* **PROMPT**:
Only the lines from the one with "Open the recent locations dropdown chevron" through the end of the data below belong in the answer, restated word for word, pictures excluded.

* **DATA TO EXAMINE**:
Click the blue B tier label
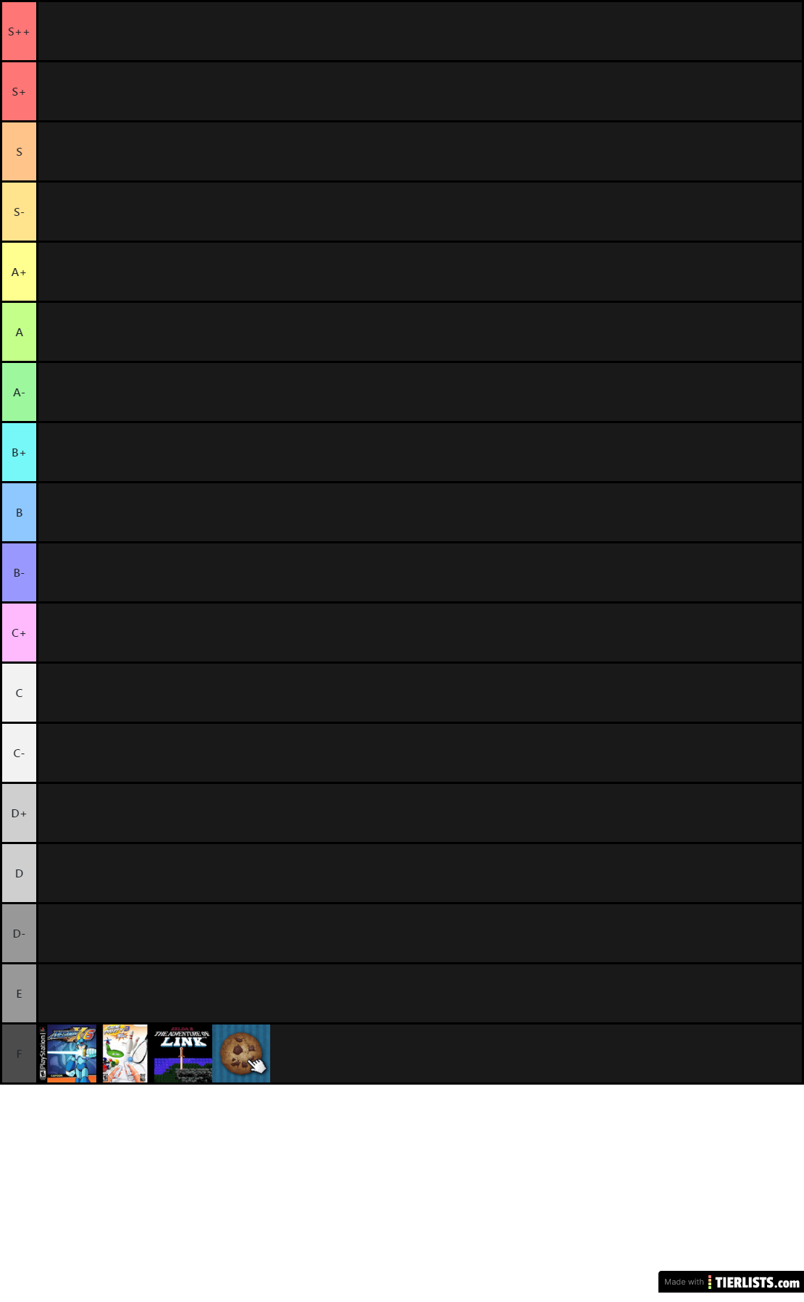The width and height of the screenshot is (804, 1302). click(19, 512)
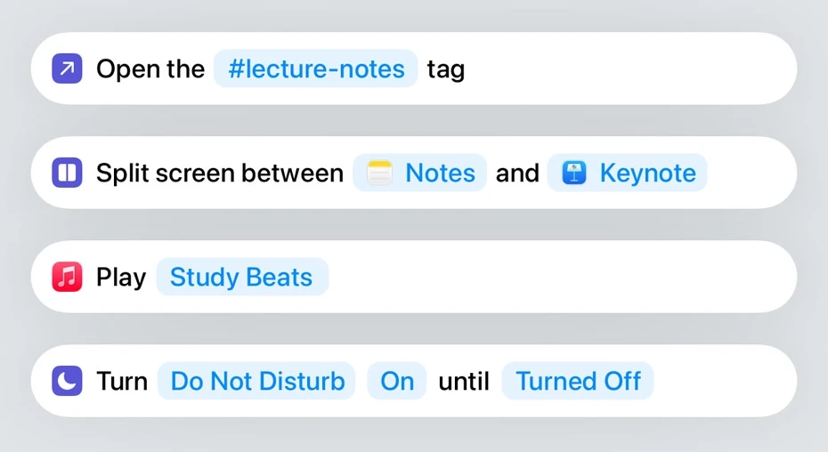This screenshot has width=828, height=452.
Task: Click the blue Keynote app icon
Action: [574, 173]
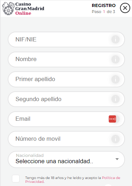The image size is (132, 186).
Task: Open the Política de Privacidad link
Action: 73,180
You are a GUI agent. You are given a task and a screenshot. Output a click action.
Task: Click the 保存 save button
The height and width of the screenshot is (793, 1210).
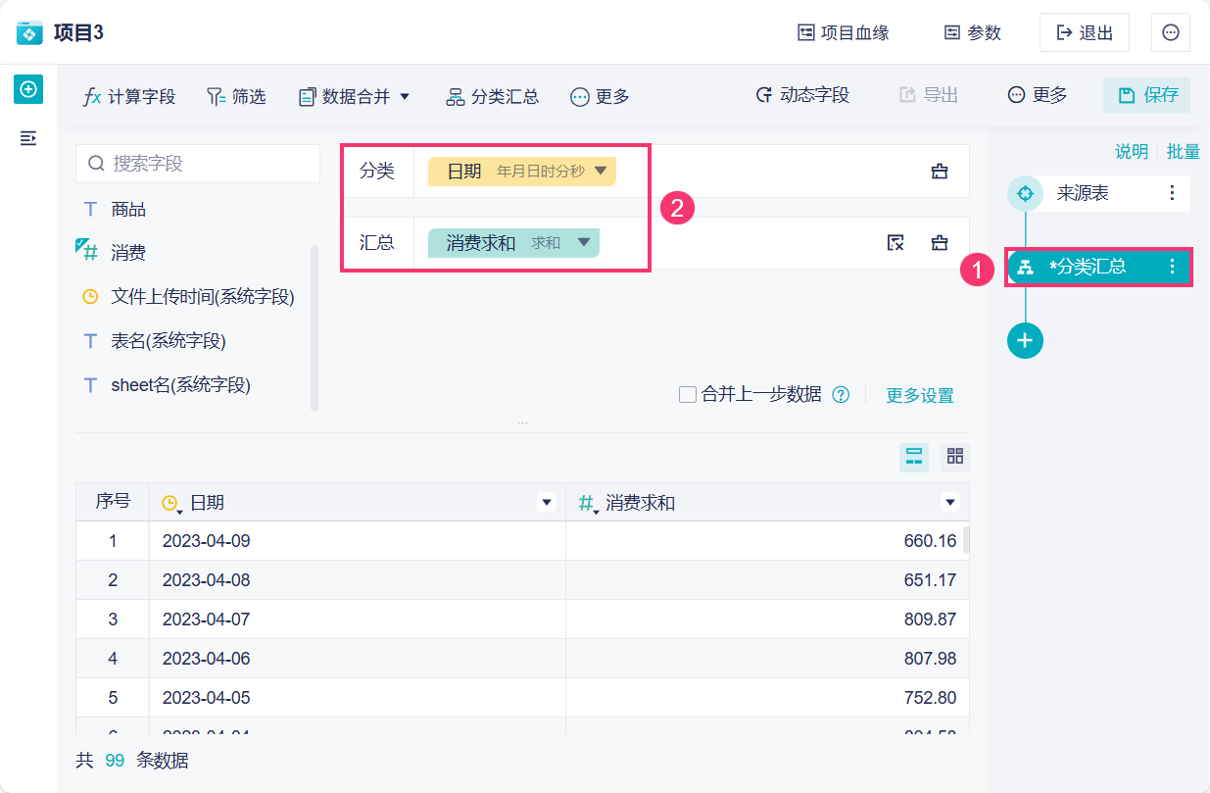(x=1147, y=95)
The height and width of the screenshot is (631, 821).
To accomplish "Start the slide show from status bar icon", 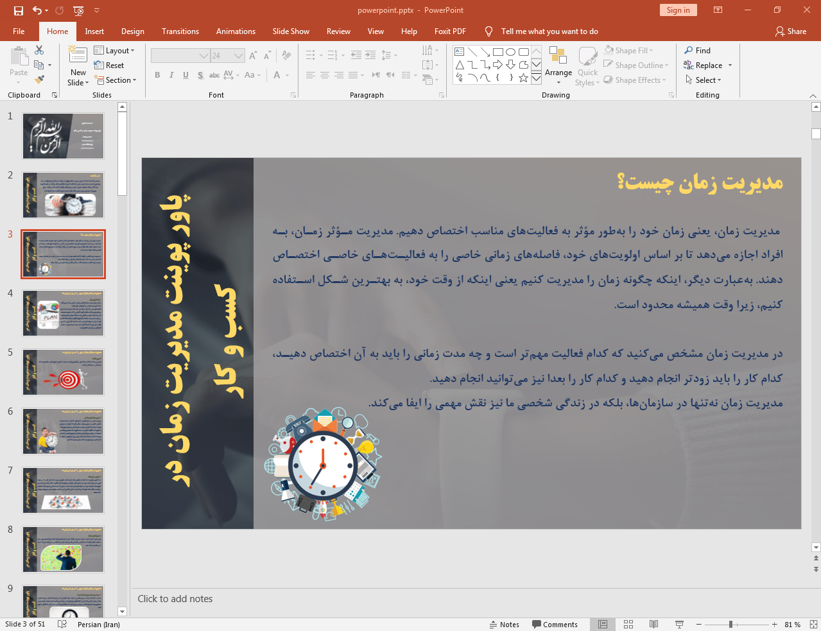I will coord(679,624).
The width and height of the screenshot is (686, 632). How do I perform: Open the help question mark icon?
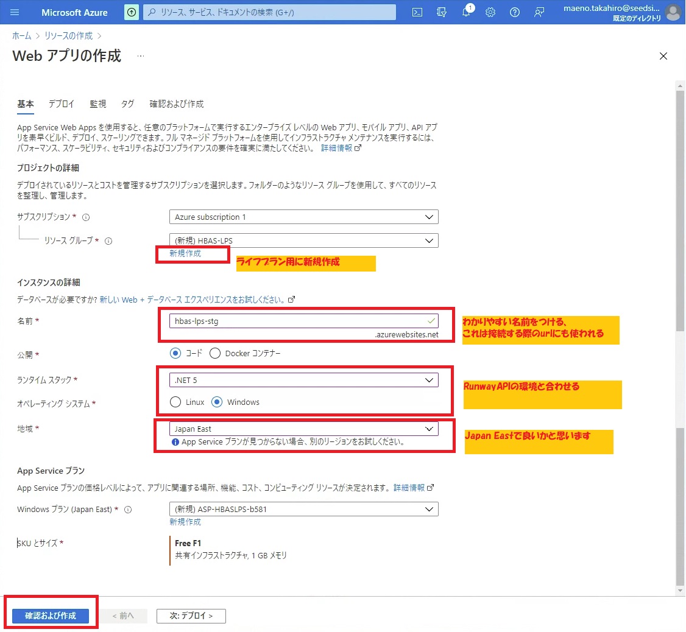point(515,12)
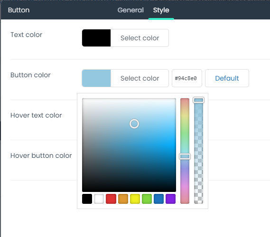
Task: Open Select color for Text color
Action: [140, 38]
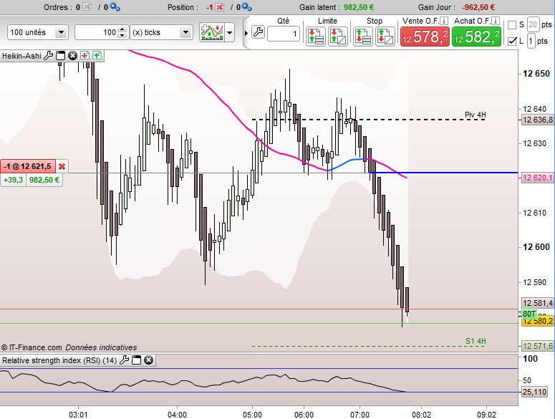The width and height of the screenshot is (555, 419).
Task: Expand the (x) ticks dropdown
Action: click(161, 32)
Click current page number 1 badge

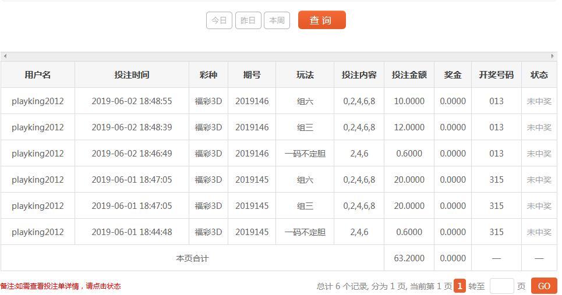click(x=460, y=286)
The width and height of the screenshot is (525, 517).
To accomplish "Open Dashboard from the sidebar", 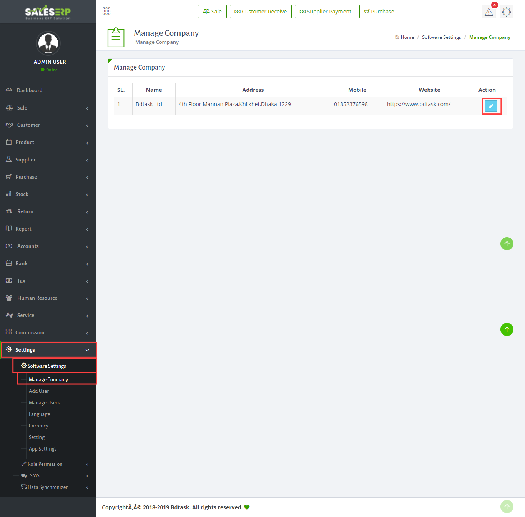I will click(30, 90).
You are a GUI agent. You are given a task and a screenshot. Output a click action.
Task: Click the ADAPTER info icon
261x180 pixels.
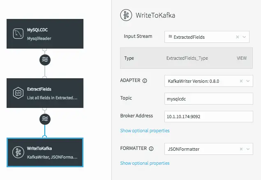pyautogui.click(x=145, y=81)
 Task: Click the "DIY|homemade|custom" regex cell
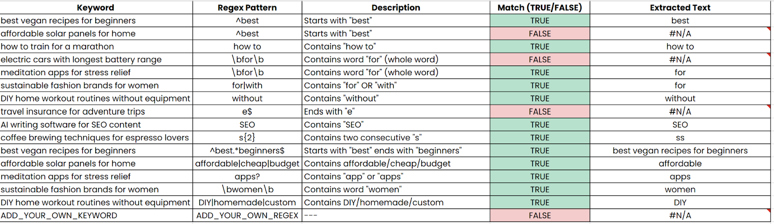click(x=247, y=203)
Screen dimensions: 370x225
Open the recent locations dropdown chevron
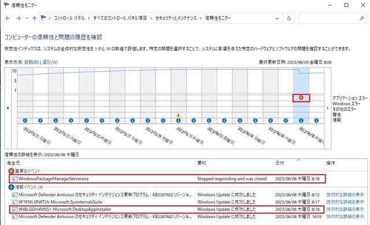[x=27, y=18]
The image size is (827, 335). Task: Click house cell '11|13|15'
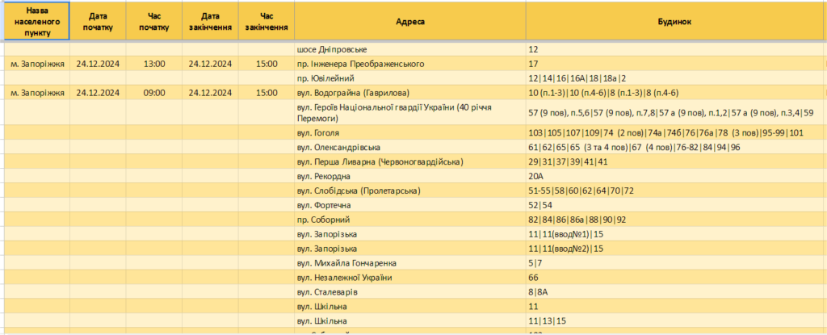pos(676,320)
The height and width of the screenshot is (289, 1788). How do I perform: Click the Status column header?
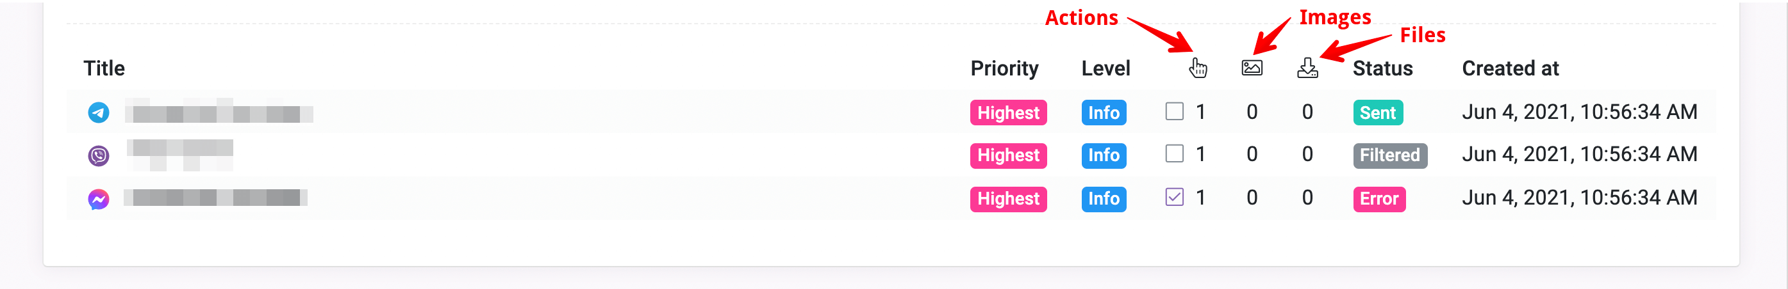[1382, 69]
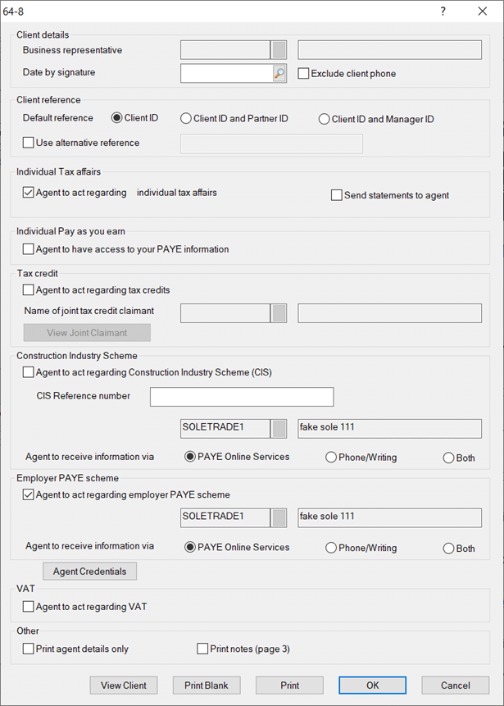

* **YOUR SOLUTION**:
Open the recent locations dropdown chevron
[x=27, y=18]
The image size is (827, 335). Task: Click house cell '11|13|15'
pos(676,320)
The height and width of the screenshot is (289, 1788). How do I perform: Click the Status column header?
[1382, 69]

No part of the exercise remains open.